### Description of the task:
Using the entries that follow, write out the line containing "About Us (1061, 10)", the line containing "O [button] (838, 1242)", and every line between them, exactly and nothing else.

### Data supplied:
- Opening Delimiter -

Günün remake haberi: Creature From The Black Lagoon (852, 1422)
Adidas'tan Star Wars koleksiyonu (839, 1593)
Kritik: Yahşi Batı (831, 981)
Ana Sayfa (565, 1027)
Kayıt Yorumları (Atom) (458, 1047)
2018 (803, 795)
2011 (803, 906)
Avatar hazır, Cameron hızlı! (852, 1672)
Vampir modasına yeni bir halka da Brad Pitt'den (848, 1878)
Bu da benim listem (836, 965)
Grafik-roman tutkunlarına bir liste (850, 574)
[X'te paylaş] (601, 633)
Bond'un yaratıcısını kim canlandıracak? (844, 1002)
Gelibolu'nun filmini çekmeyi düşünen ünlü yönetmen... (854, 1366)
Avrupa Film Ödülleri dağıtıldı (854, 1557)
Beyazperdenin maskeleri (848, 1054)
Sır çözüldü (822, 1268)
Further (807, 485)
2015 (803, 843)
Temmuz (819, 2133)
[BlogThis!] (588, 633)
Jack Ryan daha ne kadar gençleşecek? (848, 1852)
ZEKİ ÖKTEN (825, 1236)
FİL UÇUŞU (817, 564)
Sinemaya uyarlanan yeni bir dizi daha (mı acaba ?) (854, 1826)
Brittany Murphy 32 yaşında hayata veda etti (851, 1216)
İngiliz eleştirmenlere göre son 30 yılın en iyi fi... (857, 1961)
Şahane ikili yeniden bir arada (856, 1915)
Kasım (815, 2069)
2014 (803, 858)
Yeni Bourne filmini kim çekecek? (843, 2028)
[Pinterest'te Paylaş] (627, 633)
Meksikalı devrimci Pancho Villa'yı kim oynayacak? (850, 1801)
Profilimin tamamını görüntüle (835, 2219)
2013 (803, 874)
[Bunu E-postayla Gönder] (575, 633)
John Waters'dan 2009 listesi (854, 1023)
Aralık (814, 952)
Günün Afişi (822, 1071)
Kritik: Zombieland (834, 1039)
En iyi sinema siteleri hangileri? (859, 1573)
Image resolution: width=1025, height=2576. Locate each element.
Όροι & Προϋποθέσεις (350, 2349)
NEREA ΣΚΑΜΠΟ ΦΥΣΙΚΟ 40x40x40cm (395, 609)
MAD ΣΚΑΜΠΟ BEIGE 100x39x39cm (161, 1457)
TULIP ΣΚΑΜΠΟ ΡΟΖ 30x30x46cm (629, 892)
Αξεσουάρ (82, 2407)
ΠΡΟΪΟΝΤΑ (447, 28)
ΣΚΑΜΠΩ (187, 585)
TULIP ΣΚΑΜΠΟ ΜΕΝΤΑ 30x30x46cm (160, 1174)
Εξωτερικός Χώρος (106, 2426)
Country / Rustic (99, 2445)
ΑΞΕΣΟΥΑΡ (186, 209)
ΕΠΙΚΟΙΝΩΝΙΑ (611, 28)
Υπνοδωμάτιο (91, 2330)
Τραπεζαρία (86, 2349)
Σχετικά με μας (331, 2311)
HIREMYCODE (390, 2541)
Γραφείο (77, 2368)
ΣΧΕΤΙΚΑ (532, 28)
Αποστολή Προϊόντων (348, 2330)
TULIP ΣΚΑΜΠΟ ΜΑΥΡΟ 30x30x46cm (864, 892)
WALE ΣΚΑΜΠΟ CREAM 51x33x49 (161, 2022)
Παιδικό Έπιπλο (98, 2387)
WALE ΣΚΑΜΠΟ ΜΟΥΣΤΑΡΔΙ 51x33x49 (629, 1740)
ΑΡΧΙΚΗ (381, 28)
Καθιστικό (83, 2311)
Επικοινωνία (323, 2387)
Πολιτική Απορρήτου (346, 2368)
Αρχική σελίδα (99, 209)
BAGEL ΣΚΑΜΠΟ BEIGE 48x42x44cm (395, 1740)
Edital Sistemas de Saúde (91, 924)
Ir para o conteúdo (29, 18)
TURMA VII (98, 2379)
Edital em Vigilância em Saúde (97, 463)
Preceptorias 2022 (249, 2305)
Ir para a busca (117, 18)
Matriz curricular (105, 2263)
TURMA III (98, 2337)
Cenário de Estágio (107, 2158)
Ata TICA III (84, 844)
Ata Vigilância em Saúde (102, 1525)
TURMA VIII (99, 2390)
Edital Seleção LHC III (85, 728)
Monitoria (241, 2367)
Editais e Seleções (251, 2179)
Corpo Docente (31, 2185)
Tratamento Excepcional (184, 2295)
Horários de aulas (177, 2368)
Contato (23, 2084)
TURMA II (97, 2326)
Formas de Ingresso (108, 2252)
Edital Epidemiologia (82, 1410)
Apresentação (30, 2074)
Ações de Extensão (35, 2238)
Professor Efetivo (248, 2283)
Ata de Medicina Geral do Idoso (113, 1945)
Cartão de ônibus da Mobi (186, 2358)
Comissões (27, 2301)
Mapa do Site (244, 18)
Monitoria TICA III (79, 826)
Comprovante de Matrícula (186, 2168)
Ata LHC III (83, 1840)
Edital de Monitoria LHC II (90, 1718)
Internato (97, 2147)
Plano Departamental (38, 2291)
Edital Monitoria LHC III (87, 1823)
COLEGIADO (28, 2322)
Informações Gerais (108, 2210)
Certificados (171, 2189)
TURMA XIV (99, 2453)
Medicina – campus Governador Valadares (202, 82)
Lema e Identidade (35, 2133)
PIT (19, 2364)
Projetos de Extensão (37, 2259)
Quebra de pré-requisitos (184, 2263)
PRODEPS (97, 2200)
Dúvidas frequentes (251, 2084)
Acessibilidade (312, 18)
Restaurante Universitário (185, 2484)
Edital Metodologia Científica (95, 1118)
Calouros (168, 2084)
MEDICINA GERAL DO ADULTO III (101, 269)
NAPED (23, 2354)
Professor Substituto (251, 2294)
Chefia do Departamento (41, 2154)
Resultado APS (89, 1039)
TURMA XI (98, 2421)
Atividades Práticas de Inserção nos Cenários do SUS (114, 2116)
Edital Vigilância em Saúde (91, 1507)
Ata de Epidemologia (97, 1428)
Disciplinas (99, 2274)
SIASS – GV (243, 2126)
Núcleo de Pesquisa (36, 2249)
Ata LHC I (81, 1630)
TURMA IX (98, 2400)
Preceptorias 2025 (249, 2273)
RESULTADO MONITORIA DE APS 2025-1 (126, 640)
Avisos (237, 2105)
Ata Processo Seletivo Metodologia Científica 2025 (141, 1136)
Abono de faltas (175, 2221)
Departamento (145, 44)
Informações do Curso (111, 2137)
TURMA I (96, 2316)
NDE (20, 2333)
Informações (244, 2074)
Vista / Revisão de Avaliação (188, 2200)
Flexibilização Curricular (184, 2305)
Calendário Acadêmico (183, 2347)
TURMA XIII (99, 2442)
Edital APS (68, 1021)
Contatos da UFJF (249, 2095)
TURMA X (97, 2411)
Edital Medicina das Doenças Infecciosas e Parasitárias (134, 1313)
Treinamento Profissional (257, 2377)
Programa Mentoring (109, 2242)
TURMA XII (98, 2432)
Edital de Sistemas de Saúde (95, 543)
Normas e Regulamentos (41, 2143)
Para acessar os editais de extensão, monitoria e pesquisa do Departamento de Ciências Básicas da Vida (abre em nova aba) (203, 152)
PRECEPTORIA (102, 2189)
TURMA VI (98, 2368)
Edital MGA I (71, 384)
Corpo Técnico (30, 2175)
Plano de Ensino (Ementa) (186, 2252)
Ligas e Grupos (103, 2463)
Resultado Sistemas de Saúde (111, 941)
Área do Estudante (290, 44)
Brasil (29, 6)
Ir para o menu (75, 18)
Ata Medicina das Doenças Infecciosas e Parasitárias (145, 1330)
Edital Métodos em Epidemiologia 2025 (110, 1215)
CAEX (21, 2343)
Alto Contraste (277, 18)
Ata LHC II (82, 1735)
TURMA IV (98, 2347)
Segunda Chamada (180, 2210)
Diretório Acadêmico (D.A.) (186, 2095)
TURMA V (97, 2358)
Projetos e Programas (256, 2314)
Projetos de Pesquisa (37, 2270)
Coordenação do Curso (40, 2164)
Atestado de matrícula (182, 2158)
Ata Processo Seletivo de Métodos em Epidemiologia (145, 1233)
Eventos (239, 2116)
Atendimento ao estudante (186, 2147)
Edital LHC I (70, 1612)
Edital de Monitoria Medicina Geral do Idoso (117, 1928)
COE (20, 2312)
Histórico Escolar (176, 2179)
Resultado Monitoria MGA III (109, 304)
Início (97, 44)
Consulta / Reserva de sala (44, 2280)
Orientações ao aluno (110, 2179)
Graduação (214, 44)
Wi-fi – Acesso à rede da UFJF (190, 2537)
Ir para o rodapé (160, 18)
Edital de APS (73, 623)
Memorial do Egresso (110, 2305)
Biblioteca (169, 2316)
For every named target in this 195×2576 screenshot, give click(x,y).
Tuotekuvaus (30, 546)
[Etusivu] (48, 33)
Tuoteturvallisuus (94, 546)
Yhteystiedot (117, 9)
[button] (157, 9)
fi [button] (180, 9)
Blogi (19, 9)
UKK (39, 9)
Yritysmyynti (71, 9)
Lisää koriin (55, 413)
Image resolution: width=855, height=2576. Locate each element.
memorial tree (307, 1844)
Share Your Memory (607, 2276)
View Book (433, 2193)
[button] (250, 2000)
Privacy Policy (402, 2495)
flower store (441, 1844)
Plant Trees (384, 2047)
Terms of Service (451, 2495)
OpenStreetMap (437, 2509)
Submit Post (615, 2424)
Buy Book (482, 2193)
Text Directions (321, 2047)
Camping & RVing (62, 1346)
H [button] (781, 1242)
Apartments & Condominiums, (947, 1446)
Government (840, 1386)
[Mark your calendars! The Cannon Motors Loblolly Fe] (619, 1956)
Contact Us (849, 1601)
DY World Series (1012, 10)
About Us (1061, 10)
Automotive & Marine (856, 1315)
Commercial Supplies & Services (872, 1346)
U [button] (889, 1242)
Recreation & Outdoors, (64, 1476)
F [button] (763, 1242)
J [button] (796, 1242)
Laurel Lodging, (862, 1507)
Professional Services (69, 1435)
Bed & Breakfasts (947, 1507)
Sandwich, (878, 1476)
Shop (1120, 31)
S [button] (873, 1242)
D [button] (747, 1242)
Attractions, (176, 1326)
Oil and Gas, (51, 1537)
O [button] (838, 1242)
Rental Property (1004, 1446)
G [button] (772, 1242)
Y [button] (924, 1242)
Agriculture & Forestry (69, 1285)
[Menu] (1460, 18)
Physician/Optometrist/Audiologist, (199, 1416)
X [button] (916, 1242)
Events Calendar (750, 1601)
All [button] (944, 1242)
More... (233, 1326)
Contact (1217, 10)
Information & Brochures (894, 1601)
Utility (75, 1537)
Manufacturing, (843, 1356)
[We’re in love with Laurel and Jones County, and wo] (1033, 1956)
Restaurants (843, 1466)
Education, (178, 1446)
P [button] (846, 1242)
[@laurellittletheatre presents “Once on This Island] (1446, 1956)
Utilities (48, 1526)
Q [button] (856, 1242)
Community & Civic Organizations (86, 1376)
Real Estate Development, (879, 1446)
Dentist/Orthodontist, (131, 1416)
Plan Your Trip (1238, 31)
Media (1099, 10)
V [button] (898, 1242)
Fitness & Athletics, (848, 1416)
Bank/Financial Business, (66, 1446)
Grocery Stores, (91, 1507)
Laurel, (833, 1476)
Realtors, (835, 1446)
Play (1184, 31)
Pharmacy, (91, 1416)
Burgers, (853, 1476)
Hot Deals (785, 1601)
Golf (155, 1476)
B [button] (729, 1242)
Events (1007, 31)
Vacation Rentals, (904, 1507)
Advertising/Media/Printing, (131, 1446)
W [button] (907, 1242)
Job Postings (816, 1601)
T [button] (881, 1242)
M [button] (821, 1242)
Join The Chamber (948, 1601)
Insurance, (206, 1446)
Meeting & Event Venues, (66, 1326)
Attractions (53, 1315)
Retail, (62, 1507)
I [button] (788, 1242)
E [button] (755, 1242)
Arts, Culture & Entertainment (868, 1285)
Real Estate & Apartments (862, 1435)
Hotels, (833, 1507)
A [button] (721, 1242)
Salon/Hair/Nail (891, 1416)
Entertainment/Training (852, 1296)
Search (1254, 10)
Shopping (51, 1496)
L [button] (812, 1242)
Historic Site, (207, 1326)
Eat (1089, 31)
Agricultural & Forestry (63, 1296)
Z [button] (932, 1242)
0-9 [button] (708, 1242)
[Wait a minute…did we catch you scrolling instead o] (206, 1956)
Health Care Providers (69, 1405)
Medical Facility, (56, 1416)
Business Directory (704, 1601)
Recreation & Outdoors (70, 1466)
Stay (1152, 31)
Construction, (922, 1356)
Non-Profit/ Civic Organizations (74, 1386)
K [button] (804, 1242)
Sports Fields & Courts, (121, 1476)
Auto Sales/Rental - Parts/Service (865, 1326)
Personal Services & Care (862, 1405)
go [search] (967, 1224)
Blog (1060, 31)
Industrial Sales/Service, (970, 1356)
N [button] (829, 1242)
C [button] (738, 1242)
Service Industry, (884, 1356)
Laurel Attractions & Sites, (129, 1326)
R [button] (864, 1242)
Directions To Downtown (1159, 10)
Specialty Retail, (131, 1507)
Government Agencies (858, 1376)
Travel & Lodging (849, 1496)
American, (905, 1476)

- Closing Delimiter -

### Your response:
About Us (1061, 10)
Automotive & Marine (856, 1315)
Commercial Supplies & Services (872, 1346)
U [button] (889, 1242)
Recreation & Outdoors, (64, 1476)
F [button] (763, 1242)
J [button] (796, 1242)
Laurel Lodging, (862, 1507)
Professional Services (69, 1435)
Bed & Breakfasts (947, 1507)
Sandwich, (878, 1476)
Shop (1120, 31)
S [button] (873, 1242)
D [button] (747, 1242)
Attractions, (176, 1326)
Oil and Gas, (51, 1537)
O [button] (838, 1242)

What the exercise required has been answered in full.